The core of your Reframer analysis lies in the theme builder, which allows you to create themes by grouping observations that all relate to a similar topic or finding.
Using the theme builder, you can filter your observations by combinations of sessions and tags. When you select a tag, you’ll see all observations in your study that have been assigned that specific tag. From here, you can see any other tags that were used in combination with the one you selected, and broaden or narrow your selection to reveal relationships between them.
When you narrow your tag selection you can reveal observations that contain the specific tags you selected (for example, ‘T1_Login’ AND ‘delight’).Narrowing Broadening
Broadening your criteria will show you observations that contain at least one of the tags you have selected (for example, ‘frustration’ OR ‘fail’).
To get the most use out of the theme builder, it’s best to start by exploring themes that relate to your key research objectives. You may want to look at your data from the perspective of:
When exploring the relationships between different tags, pay attention to tags that have a strong relationship, as well as those that don’t. These can help you validate any assumptions you had prior to your research. For example, you may have had concerns that a new navigation will confuse users and find that, in fact, no one encountered any issues finding what they needed.

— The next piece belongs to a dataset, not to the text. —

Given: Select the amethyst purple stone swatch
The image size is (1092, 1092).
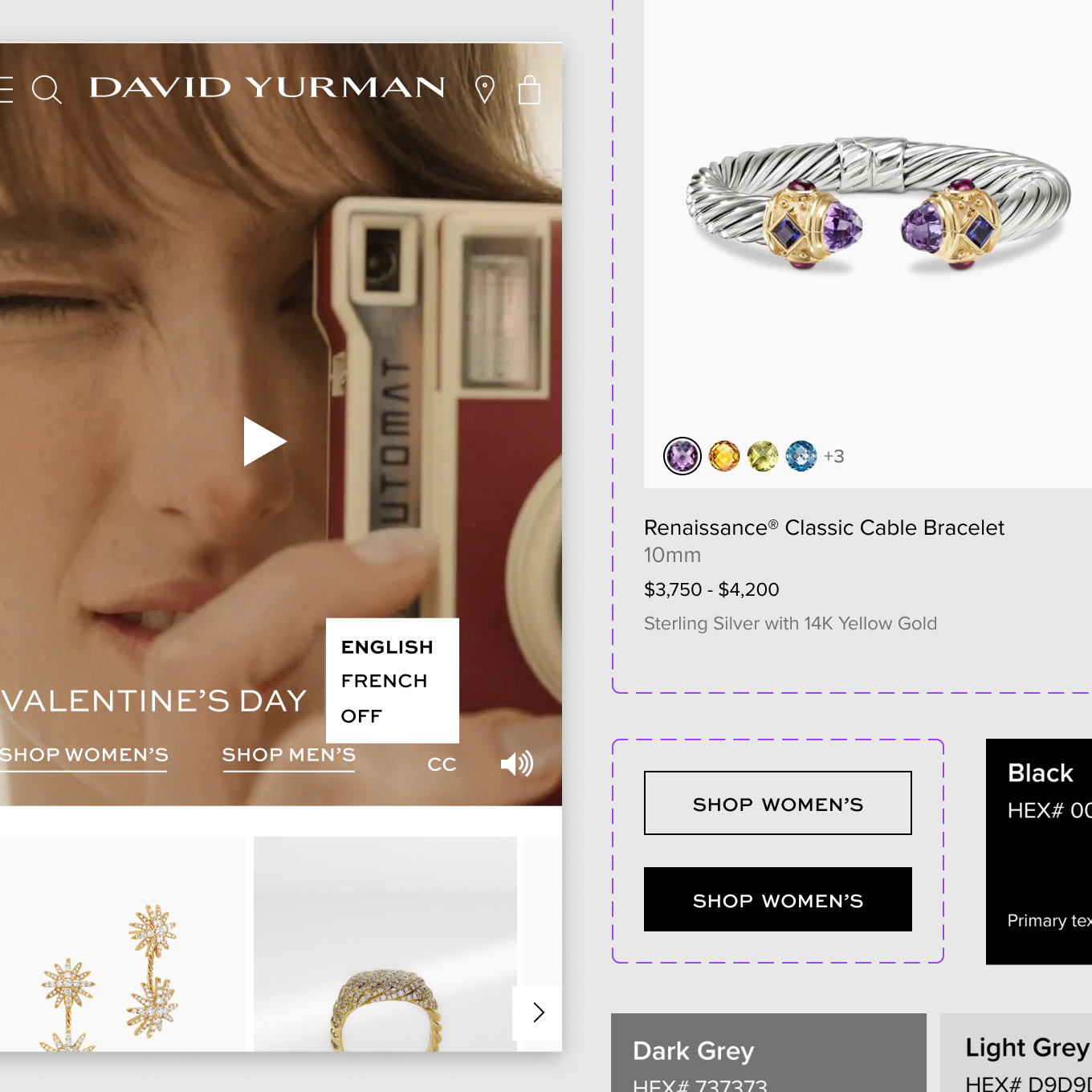Looking at the screenshot, I should [x=682, y=456].
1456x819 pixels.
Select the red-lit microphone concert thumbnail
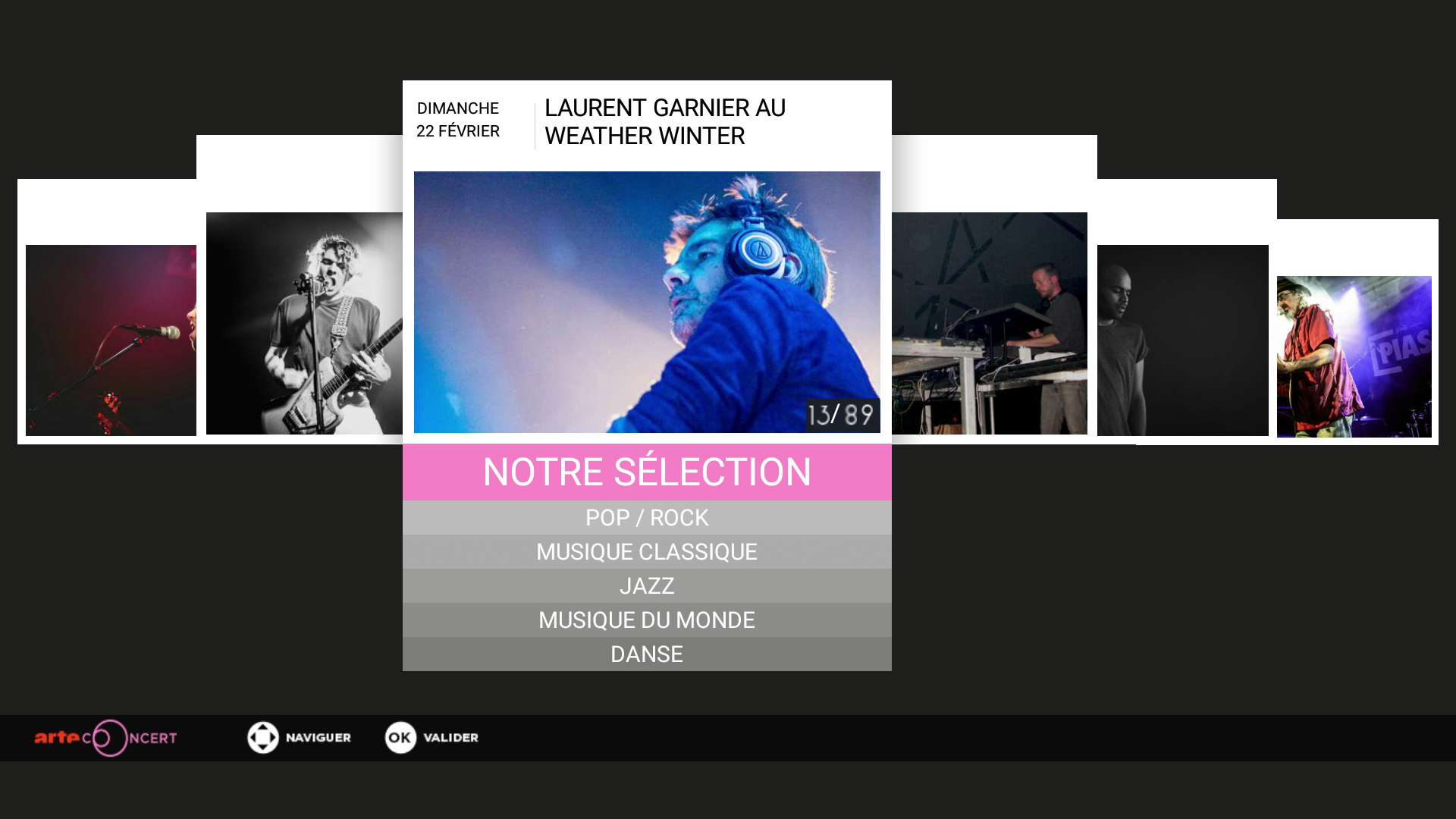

When your tag combinations start to reveal interesting patterns in your data, you can save these as a theme. Themes group together observations that relate to a similar topic. You can name your theme and add a description for additional context and help other team members understand what you’ve discovered.
The chord diagram is a visualization that helps you understand the relationships between the tags you've used throughout your observations.
You can also exclude any number of tags from the visualization, making it easy to focus on relevant tags.
You can use the chord diagram to explore relationships you may want to delve into in greater detail in the theme builder.
The bubble chart shows you the relative frequency of all the tags used throughout your project. The larger the bubble, the more frequently a tag was used.
The bubble chart makes it easy to identify tags that were used most often and can help in understanding common findings in your research. It’s also a great way to showcase your findings to stakeholders.
Similar to the chord diagram, you can exclude any number of tags from the visualization. To help you focus on your most important findings, consider removing non-specific tags, such as stars or "quote" tags to help you get a sense of the themes in your data.
If you need to export your data for any reason, Reframer makes it easy to download this information in .XLSX format. If you download the spreadsheet you’ll have access to the data from all your sessions, including starred observations, tags, timestamps and any themes you created when analyzing your data.